● Problem details:
Copy the rows below word for word, from the first line through the line that contains "Open Chrome extensions", including both.

--- begin Data extract ---

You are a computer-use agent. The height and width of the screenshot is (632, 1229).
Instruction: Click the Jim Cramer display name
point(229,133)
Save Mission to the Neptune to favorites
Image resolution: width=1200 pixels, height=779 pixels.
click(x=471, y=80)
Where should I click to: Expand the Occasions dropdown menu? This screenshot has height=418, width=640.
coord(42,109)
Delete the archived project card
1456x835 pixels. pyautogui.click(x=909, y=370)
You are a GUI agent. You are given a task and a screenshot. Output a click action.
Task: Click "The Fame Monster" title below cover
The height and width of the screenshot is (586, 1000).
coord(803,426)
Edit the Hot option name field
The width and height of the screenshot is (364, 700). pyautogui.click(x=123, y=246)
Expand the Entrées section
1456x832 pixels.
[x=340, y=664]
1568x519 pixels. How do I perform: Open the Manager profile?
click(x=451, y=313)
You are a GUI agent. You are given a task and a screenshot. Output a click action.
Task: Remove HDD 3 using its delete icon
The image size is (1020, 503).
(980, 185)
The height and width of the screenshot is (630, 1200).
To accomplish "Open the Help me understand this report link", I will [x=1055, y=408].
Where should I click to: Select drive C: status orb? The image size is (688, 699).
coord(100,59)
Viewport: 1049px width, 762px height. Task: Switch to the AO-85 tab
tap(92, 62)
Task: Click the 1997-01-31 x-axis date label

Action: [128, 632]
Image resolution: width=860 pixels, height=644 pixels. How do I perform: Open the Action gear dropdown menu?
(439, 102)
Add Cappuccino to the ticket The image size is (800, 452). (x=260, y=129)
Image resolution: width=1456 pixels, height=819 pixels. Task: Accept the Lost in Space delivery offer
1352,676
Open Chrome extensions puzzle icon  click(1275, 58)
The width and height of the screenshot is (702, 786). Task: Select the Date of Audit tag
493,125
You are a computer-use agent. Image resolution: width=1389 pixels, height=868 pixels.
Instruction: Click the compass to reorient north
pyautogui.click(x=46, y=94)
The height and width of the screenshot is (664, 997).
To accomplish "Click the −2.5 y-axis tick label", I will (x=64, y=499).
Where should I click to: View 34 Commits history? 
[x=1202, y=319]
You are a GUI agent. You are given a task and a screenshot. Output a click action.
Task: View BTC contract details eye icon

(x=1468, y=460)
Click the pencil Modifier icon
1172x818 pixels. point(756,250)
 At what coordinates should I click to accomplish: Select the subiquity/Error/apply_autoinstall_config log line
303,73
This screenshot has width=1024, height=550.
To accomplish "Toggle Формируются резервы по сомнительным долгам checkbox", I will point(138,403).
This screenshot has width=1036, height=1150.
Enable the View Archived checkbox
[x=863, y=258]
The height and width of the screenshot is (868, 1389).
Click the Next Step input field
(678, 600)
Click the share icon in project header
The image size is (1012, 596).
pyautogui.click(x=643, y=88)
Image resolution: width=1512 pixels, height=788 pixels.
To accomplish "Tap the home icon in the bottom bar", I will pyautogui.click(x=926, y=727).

--- end Data extract ---

● Problem solution:
You are a computer-use agent. The height and width of the screenshot is (632, 1229).
Instruction: Click the Jim Cramer display name
point(229,133)
Save Mission to the Neptune to favorites
Image resolution: width=1200 pixels, height=779 pixels.
click(x=471, y=80)
Where should I click to: Expand the Occasions dropdown menu? This screenshot has height=418, width=640.
coord(42,109)
Delete the archived project card
1456x835 pixels. pyautogui.click(x=909, y=370)
You are a GUI agent. You are given a task and a screenshot. Output a click action.
Task: Click "The Fame Monster" title below cover
The height and width of the screenshot is (586, 1000).
coord(803,426)
Edit the Hot option name field
The width and height of the screenshot is (364, 700). pyautogui.click(x=123, y=246)
Expand the Entrées section
1456x832 pixels.
[x=340, y=664]
1568x519 pixels. How do I perform: Open the Manager profile?
click(x=451, y=313)
You are a GUI agent. You are given a task and a screenshot. Output a click action.
Task: Remove HDD 3 using its delete icon
The image size is (1020, 503).
(980, 185)
The height and width of the screenshot is (630, 1200).
To accomplish "Open the Help me understand this report link", I will [x=1055, y=408].
Where should I click to: Select drive C: status orb? The image size is (688, 699).
coord(100,59)
Viewport: 1049px width, 762px height. Task: Switch to the AO-85 tab
tap(92, 62)
Task: Click the 1997-01-31 x-axis date label

Action: [128, 632]
Image resolution: width=860 pixels, height=644 pixels. How do I perform: Open the Action gear dropdown menu?
(439, 102)
Add Cappuccino to the ticket The image size is (800, 452). (x=260, y=129)
Image resolution: width=1456 pixels, height=819 pixels. Task: Accept the Lost in Space delivery offer
1352,676
Open Chrome extensions puzzle icon  click(1275, 58)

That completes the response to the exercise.